Verilen metin →
Siyasi parti, emek ve meslek örgütlerinden ‘Acil Demokrasi’ çağrısı

Ankara'da bir araya gelen çok sayıda siyasi parti, emek ve meslek örgütleri, darbe ve OHAL'e karşı ortak açıklama yaparak, "Acil Demokrasi" çağrısında bulundu.

Darbe girişimi ve sonrasında AKP hükümetinin darbenin amacını gerçekleştirmek üzere ilan ettiği OHAL ilanına karşı biraraya gelen emek, demokrasi ve barış güçleri Türkiye'nin demokratik mücadelesi açısından ilk anlamlı adımı attı. Mülkiyeliler Birliğinde gerçekleştirilen toplantıya KESK, DİSK, TMMOB, TTB temsilcilerinin yanı sıra, HDP Eş Başkanı Figen Yüksekdağ ile parti yöneticileri, ÖDP Eş Başkanı Alper Taş, EMEP Genel Başkanı Selma Gürkan, EHP, DBP, Devrimci Parti, ESP, SYKP, Halkın Türkiye Kominist Partisi, YSGP gibi siyasi parti temsilcileri, HDK, Haziran Hareketi Halkevleri gibi toplumsal tabanı geniş hareketin temsilcileri, İHD, THİV gibi insan hakları örgütleri, Alevi toplumunun çatı örgütü kabul edilen Alevi Bektaşi Federasyonu ile Hacı Bektaş-ı Veli Vakfı, Pir Sultan Abdal Kültür Dernekleri, Demokratik Alevi Dernekleri katıldı.

Alıştırma 1 → Yukarıdaki "Acil Demokrasi" çağrısı haberini tamamen, hiçbir değişiklik yapmadan yeniden yazın.

Kayıtlar →
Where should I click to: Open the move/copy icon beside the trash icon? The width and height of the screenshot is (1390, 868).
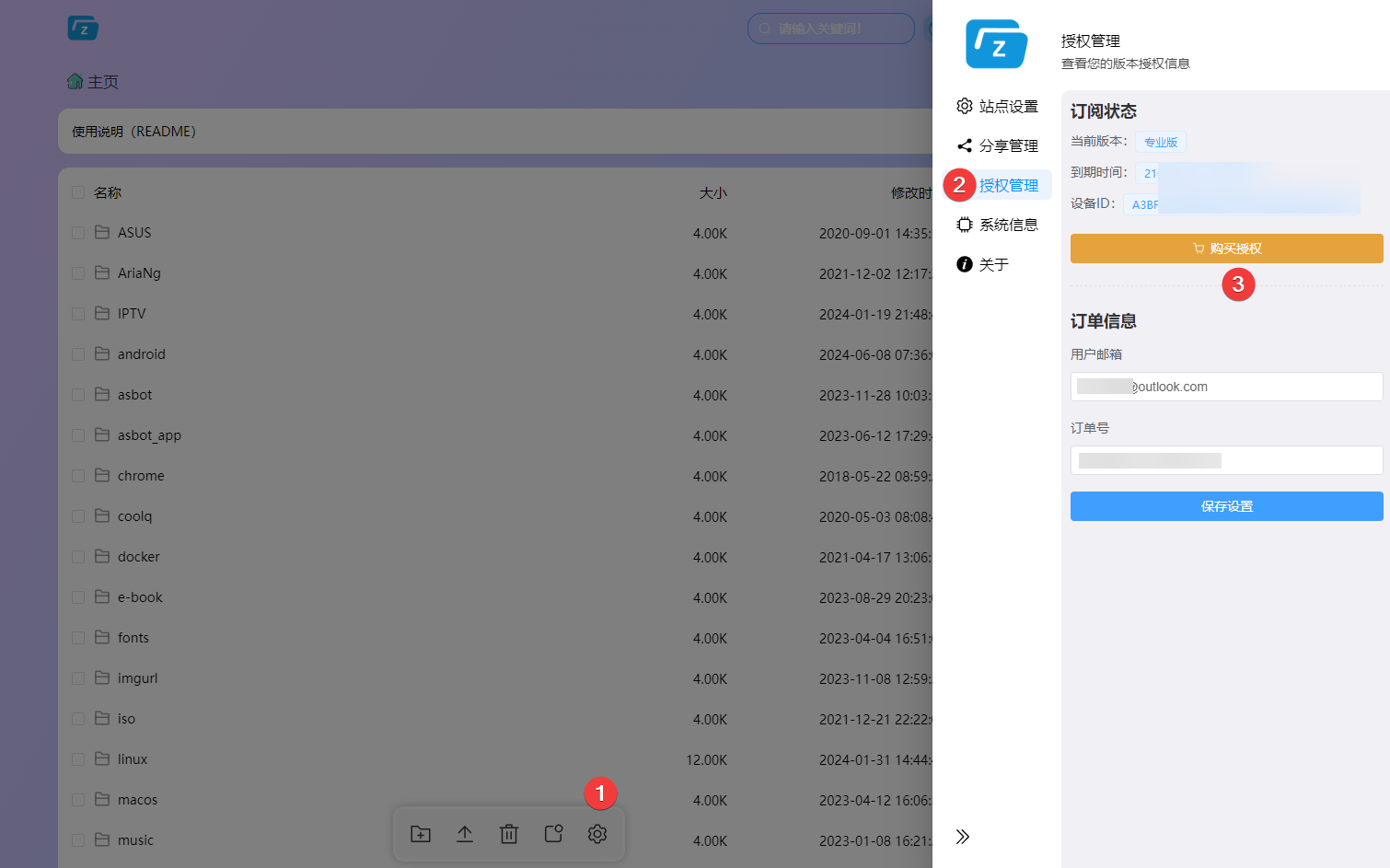pos(553,833)
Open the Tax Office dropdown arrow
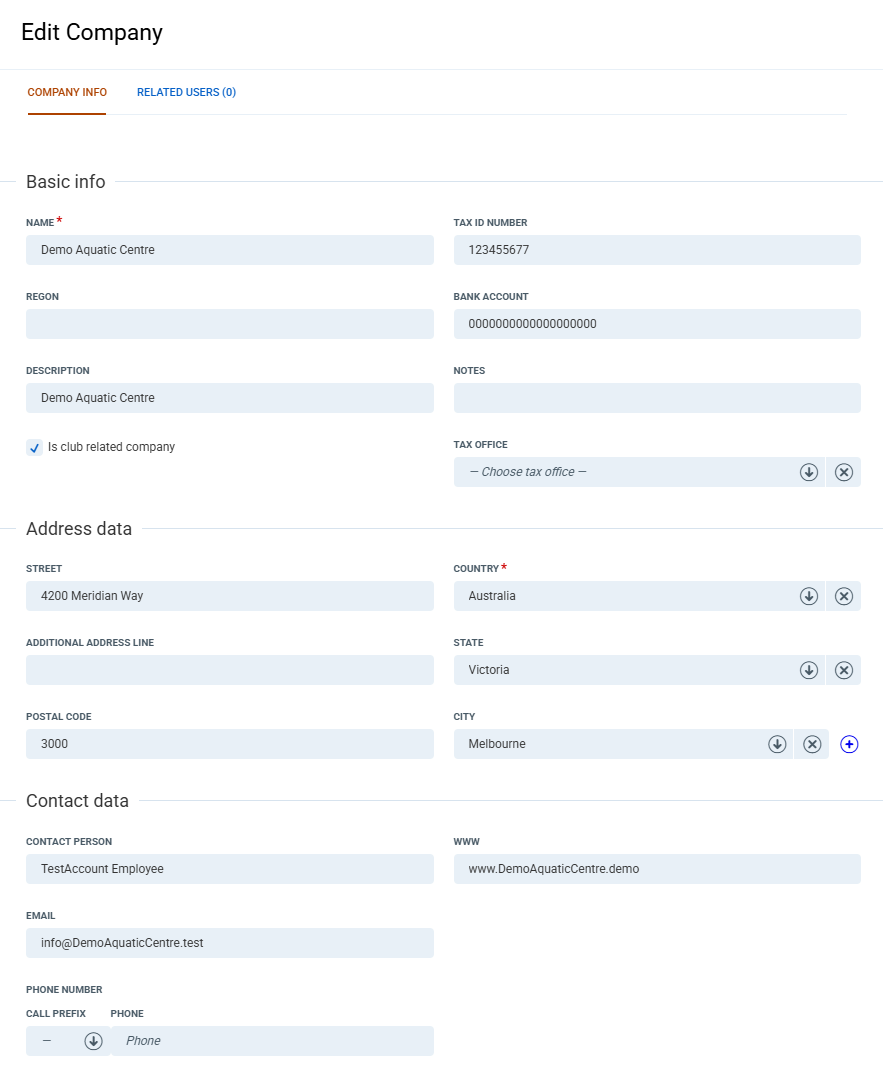 point(809,472)
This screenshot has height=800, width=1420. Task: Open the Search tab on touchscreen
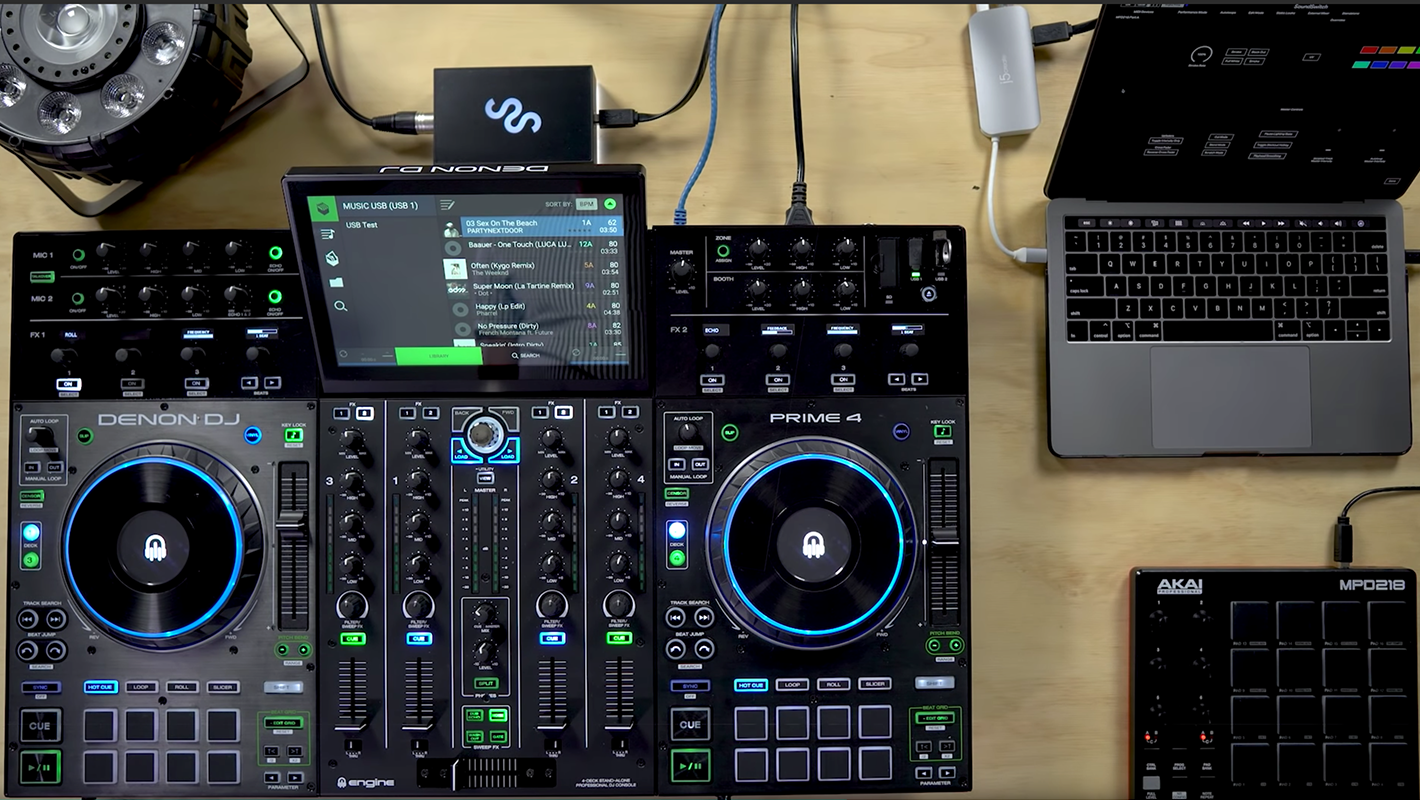525,356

Alıştırma 2 → Kayıtlarda "Open the Tax Office dropdown arrow" ifadesini içeren satırla açılıp kayıtların sonuyla kapanan bölümü yeniden verin; bu bölümde "Open" yerine "Select" yazın, geri kalan her şeyi olduğu gibi bırakın. Resimleri yanıta almayın.

Doğru yanıt 1 →
Siyasi parti, emek ve meslek örgütlerinden ‘Acil Demokrasi’ çağrısı

Ankara'da bir araya gelen çok sayıda siyasi parti, emek ve meslek örgütleri, darbe ve OHAL'e karşı ortak açıklama yaparak, "Acil Demokrasi" çağrısında bulundu.

Darbe girişimi ve sonrasında AKP hükümetinin darbenin amacını gerçekleştirmek üzere ilan ettiği OHAL ilanına karşı biraraya gelen emek, demokrasi ve barış güçleri Türkiye'nin demokratik mücadelesi açısından ilk anlamlı adımı attı. Mülkiyeliler Birliğinde gerçekleştirilen toplantıya KESK, DİSK, TMMOB, TTB temsilcilerinin yanı sıra, HDP Eş Başkanı Figen Yüksekdağ ile parti yöneticileri, ÖDP Eş Başkanı Alper Taş, EMEP Genel Başkanı Selma Gürkan, EHP, DBP, Devrimci Parti, ESP, SYKP, Halkın Türkiye Kominist Partisi, YSGP gibi siyasi parti temsilcileri, HDK, Haziran Hareketi Halkevleri gibi toplumsal tabanı geniş hareketin temsilcileri, İHD, THİV gibi insan hakları örgütleri, Alevi toplumunun çatı örgütü kabul edilen Alevi Bektaşi Federasyonu ile Hacı Bektaş-ı Veli Vakfı, Pir Sultan Abdal Kültür Dernekleri, Demokratik Alevi Dernekleri katıldı.

Doğru yanıt 2 →
Select the Tax Office dropdown arrow
 point(809,472)
This screenshot has height=800, width=1420. Task: Select the Search tab on touchscreen
525,356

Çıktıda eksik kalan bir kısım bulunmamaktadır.